Exactly as shown, give the full listing again.

Segment Open

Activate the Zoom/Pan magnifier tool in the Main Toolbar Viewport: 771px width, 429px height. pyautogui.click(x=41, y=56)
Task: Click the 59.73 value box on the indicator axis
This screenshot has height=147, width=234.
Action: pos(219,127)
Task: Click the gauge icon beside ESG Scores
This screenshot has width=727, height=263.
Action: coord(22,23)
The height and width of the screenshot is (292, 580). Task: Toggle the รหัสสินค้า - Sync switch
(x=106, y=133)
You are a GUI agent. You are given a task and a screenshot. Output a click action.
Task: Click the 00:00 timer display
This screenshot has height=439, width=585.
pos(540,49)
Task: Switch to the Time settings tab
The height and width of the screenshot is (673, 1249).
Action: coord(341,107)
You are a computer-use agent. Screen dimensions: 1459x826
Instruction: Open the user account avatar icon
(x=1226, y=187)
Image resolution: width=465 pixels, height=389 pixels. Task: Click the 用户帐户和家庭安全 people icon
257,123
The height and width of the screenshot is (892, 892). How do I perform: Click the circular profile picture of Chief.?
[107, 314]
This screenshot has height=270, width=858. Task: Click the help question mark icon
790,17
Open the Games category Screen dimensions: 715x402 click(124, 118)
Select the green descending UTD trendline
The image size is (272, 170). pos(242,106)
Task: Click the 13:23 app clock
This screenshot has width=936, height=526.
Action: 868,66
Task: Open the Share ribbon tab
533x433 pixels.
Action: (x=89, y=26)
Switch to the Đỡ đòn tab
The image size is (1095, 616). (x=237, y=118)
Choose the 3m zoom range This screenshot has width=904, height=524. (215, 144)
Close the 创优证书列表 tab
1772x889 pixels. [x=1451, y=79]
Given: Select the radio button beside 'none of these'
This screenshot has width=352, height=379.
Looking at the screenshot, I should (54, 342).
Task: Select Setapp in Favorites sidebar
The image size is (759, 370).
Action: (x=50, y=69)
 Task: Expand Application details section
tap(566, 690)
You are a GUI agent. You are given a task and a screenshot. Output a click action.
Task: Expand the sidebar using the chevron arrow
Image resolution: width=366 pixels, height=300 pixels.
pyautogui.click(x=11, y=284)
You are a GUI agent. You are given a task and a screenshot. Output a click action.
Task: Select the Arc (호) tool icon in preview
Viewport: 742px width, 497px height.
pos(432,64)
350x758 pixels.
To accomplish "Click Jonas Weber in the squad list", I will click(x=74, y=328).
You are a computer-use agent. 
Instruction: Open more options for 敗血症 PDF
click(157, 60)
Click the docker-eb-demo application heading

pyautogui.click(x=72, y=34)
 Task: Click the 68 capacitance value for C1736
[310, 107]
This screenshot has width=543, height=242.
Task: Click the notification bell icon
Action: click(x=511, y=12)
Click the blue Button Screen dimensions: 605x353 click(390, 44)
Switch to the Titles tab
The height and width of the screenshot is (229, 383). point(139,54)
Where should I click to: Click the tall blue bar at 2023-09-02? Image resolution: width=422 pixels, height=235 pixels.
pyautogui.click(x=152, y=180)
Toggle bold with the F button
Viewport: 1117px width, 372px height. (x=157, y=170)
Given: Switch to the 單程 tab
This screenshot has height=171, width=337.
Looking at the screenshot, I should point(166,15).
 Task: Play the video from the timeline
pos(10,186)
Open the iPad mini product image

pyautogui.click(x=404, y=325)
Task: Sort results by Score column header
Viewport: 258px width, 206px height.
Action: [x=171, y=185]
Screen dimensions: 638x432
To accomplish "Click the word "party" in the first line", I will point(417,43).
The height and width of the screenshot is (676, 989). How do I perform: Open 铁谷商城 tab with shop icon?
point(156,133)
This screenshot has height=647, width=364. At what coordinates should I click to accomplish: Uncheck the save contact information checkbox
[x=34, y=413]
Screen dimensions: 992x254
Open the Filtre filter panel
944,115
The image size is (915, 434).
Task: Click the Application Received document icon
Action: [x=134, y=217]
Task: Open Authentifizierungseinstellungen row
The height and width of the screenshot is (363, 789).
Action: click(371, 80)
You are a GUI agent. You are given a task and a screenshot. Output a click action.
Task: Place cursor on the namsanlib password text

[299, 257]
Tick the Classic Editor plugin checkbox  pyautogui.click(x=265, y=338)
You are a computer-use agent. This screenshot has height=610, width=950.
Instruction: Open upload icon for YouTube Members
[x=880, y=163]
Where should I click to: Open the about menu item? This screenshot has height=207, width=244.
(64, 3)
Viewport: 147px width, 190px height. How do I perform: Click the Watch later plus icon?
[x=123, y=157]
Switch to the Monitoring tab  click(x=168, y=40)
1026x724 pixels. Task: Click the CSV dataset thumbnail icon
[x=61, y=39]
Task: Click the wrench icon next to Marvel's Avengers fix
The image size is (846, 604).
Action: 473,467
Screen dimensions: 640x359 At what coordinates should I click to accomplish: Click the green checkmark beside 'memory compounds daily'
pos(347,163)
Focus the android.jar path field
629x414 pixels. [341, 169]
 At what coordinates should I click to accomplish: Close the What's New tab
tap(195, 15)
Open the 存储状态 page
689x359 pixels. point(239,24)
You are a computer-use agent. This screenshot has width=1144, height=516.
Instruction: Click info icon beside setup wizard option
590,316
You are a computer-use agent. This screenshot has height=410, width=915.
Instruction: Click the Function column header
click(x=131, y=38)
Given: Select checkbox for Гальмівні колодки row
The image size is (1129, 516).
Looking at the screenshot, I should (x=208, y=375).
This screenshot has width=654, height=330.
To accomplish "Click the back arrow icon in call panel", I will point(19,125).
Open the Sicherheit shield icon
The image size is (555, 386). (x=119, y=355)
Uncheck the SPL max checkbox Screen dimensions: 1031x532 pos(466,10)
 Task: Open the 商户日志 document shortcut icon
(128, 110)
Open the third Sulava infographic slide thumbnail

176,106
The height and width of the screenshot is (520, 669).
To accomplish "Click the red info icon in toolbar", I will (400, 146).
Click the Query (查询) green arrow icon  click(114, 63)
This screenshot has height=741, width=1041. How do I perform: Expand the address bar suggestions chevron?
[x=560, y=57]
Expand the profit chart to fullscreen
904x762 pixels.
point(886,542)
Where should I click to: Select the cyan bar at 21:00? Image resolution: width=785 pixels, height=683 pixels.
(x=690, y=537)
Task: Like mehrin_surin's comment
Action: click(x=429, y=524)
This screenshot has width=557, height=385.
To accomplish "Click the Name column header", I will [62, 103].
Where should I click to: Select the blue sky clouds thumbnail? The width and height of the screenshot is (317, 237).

Segment Closed

* _Reply to the task_
Activate the Zoom/Pan magnifier tool in the Main Toolbar Viewport: 771px width, 429px height. pyautogui.click(x=41, y=56)
Task: Click the 59.73 value box on the indicator axis
This screenshot has height=147, width=234.
Action: pos(219,127)
Task: Click the gauge icon beside ESG Scores
This screenshot has width=727, height=263.
Action: coord(22,23)
The height and width of the screenshot is (292, 580). Task: Toggle the รหัสสินค้า - Sync switch
(x=106, y=133)
You are a GUI agent. You are given a task and a screenshot. Output a click action.
Task: Click the 00:00 timer display
This screenshot has height=439, width=585.
pos(540,49)
Task: Switch to the Time settings tab
The height and width of the screenshot is (673, 1249).
Action: coord(341,107)
You are a computer-use agent. Screen dimensions: 1459x826
Instruction: Open the user account avatar icon
(x=1226, y=187)
Image resolution: width=465 pixels, height=389 pixels. Task: Click the 用户帐户和家庭安全 people icon
257,123
The height and width of the screenshot is (892, 892). How do I perform: Click the circular profile picture of Chief.?
[107, 314]
This screenshot has height=270, width=858. Task: Click the help question mark icon
790,17
Open the Games category Screen dimensions: 715x402 click(124, 118)
Select the green descending UTD trendline
The image size is (272, 170). pos(242,106)
Task: Click the 13:23 app clock
This screenshot has width=936, height=526.
Action: 868,66
Task: Open the Share ribbon tab
533x433 pixels.
Action: (x=89, y=26)
Switch to the Đỡ đòn tab
The image size is (1095, 616). (x=237, y=118)
Choose the 3m zoom range This screenshot has width=904, height=524. (215, 144)
Close the 创优证书列表 tab
1772x889 pixels. [x=1451, y=79]
Given: Select the radio button beside 'none of these'
This screenshot has width=352, height=379.
Looking at the screenshot, I should (54, 342).
Task: Select Setapp in Favorites sidebar
The image size is (759, 370).
Action: (x=50, y=69)
 Task: Expand Application details section
tap(566, 690)
You are a GUI agent. You are given a task and a screenshot. Output a click action.
Task: Expand the sidebar using the chevron arrow
Image resolution: width=366 pixels, height=300 pixels.
pyautogui.click(x=11, y=284)
You are a GUI agent. You are given a task and a screenshot. Output a click action.
Task: Select the Arc (호) tool icon in preview
Viewport: 742px width, 497px height.
pos(432,64)
350x758 pixels.
To accomplish "Click Jonas Weber in the squad list", I will click(x=74, y=328).
You are a computer-use agent. 
Instruction: Open more options for 敗血症 PDF
click(157, 60)
Click the docker-eb-demo application heading

pyautogui.click(x=72, y=34)
 Task: Click the 68 capacitance value for C1736
[310, 107]
This screenshot has width=543, height=242.
Task: Click the notification bell icon
Action: click(x=511, y=12)
Click the blue Button Screen dimensions: 605x353 click(390, 44)
Switch to the Titles tab
The height and width of the screenshot is (229, 383). point(139,54)
Where should I click to: Click the tall blue bar at 2023-09-02? Image resolution: width=422 pixels, height=235 pixels.
pyautogui.click(x=152, y=180)
Toggle bold with the F button
Viewport: 1117px width, 372px height. (x=157, y=170)
Given: Switch to the 單程 tab
This screenshot has height=171, width=337.
Looking at the screenshot, I should point(166,15).
 Task: Play the video from the timeline
pos(10,186)
Open the iPad mini product image

pyautogui.click(x=404, y=325)
Task: Sort results by Score column header
Viewport: 258px width, 206px height.
Action: [x=171, y=185]
Screen dimensions: 638x432
To accomplish "Click the word "party" in the first line", I will point(417,43).
The height and width of the screenshot is (676, 989). How do I perform: Open 铁谷商城 tab with shop icon?
point(156,133)
This screenshot has height=647, width=364. At what coordinates should I click to accomplish: Uncheck the save contact information checkbox
[x=34, y=413]
Screen dimensions: 992x254
Open the Filtre filter panel
944,115
The image size is (915, 434).
Task: Click the Application Received document icon
Action: [x=134, y=217]
Task: Open Authentifizierungseinstellungen row
The height and width of the screenshot is (363, 789).
Action: click(371, 80)
You are a GUI agent. You are given a task and a screenshot. Output a click action.
Task: Place cursor on the namsanlib password text

[299, 257]
Tick the Classic Editor plugin checkbox  pyautogui.click(x=265, y=338)
You are a computer-use agent. This screenshot has height=610, width=950.
Instruction: Open upload icon for YouTube Members
[x=880, y=163]
Where should I click to: Open the about menu item? This screenshot has height=207, width=244.
(64, 3)
Viewport: 147px width, 190px height. How do I perform: Click the Watch later plus icon?
[x=123, y=157]
Switch to the Monitoring tab  click(x=168, y=40)
1026x724 pixels. Task: Click the CSV dataset thumbnail icon
[x=61, y=39]
Task: Click the wrench icon next to Marvel's Avengers fix
The image size is (846, 604).
Action: 473,467
Screen dimensions: 640x359 At what coordinates should I click to accomplish: Click the green checkmark beside 'memory compounds daily'
pos(347,163)
Focus the android.jar path field
629x414 pixels. [341, 169]
 At what coordinates should I click to accomplish: Close the What's New tab
tap(195, 15)
Open the 存储状态 page
689x359 pixels. point(239,24)
You are a computer-use agent. This screenshot has width=1144, height=516.
Instruction: Click info icon beside setup wizard option
590,316
You are a computer-use agent. This screenshot has height=410, width=915.
Instruction: Click the Function column header
click(x=131, y=38)
Given: Select checkbox for Гальмівні колодки row
The image size is (1129, 516).
Looking at the screenshot, I should (x=208, y=375).
This screenshot has width=654, height=330.
To accomplish "Click the back arrow icon in call panel", I will point(19,125).
Open the Sicherheit shield icon
The image size is (555, 386). (x=119, y=355)
Uncheck the SPL max checkbox Screen dimensions: 1031x532 pos(466,10)
 Task: Open the 商户日志 document shortcut icon
(128, 110)
Open the third Sulava infographic slide thumbnail

176,106
The height and width of the screenshot is (520, 669).
To accomplish "Click the red info icon in toolbar", I will (400, 146).
Click the Query (查询) green arrow icon  click(114, 63)
This screenshot has height=741, width=1041. How do I perform: Expand the address bar suggestions chevron?
[x=560, y=57]
Expand the profit chart to fullscreen
904x762 pixels.
point(886,542)
Where should I click to: Select the cyan bar at 21:00? Image resolution: width=785 pixels, height=683 pixels.
(x=690, y=537)
Task: Like mehrin_surin's comment
Action: click(x=429, y=524)
This screenshot has width=557, height=385.
To accomplish "Click the Name column header", I will [62, 103].
Where should I click to: Select the blue sky clouds thumbnail? The width and height of the screenshot is (317, 237).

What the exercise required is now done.